Micro- is the prefix denoting 10 to the power minus 6.
Milli- denotes 10 to the minus 3.
Deca- denotes 10 to the power 1 (ie. 10)
So the heavy metal band must be Megadeth, mega- being the prefix denoting 10 to the power 6 (ie, one million). They actually took their name from the official term for a nuclear explosion that causes a million deaths.
Questions in this programme
Q1 (from Ivan Whetton) On seeing the location of England's deepest lake, a Tarrant TV programme and a Japanese condiment, why might a German visitor think 'what's in a name'?
Q2 An A-list Hollywood actor, a British writer and TV presenter, a model and racing driver and a 1980s South African-born England cricketer, are in a sense yet to grow up. Why is this, and who are they?
Q3 (from Dan Stathers) Music: What might the performers of the first three of these tunes have to do with the subject matter of the fourth?

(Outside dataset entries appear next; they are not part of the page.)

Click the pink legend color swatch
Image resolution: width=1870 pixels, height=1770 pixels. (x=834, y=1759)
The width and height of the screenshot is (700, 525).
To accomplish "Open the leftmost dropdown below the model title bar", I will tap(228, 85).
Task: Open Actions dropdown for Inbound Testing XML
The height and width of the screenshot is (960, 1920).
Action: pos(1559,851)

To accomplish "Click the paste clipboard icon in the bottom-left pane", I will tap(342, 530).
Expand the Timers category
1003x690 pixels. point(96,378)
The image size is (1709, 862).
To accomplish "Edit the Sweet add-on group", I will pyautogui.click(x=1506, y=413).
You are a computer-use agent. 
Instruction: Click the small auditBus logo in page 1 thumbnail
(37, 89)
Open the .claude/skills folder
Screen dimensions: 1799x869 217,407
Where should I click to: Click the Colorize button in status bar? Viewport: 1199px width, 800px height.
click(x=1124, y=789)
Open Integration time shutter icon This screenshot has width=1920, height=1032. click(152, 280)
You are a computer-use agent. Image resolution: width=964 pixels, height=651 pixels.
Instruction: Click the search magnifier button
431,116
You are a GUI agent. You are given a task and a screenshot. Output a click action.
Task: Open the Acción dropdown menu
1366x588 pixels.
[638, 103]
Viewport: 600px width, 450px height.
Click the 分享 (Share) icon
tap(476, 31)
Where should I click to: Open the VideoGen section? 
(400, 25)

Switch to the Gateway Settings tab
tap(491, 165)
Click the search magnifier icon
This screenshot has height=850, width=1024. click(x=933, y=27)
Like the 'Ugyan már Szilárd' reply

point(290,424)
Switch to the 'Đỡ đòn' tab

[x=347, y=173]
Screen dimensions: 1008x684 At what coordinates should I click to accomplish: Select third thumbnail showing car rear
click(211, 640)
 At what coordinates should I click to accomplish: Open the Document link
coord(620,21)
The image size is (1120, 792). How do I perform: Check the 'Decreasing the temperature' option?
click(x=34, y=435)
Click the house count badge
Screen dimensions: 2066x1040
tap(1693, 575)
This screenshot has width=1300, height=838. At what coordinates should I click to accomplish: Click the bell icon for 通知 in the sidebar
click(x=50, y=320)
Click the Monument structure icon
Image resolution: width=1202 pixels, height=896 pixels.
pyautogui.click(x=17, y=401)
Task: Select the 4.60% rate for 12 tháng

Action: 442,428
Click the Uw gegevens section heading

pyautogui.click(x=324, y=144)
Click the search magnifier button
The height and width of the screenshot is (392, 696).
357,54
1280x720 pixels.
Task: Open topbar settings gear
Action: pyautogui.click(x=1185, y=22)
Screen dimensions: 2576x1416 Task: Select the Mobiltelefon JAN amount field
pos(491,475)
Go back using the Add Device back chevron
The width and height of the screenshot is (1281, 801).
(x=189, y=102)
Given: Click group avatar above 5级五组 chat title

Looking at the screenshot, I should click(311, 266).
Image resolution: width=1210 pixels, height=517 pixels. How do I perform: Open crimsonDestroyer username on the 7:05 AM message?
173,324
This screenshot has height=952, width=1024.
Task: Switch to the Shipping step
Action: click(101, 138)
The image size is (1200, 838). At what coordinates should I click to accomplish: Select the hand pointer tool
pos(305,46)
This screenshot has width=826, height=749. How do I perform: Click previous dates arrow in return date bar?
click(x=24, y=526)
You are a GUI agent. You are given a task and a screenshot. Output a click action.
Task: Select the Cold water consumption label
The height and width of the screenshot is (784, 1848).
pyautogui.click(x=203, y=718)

Q4 Where might you find a Midlands tree, an 18th century British army officer, John of Gaunt's big cat, and some security devices held by St Peter?
Q5 Pike's uncle, Emsworth's brother, an assassinated Prime Minister, and Capability Brown: what shape is their table?
Q6 Music: Which line of Robert Burns is most appropriate for these characters?
Q7 Which attributes of Frank Sinatra would distinguish him from Ian Fleming's Caribbean home, the wizard Sauron, birds of the family Zosteropidae and a periorbital haematoma?
Q8 (from Jim Coulson) How might five months of the year lead you initially to a very old sheepskin, a 'royal' character played by Peter Wyngarde, and a fast and furious leading actor?
This week's teaser question
The teaser this week comes from listener Alan Mills.
Fred may be one who had far to go, and he was assisted by one who tried hard.
When the latter's turn came he was assisted by a man from the north.
When that man's turn came, his assistant could have been descended from Shakespeare's wife.
In which city would they all be found?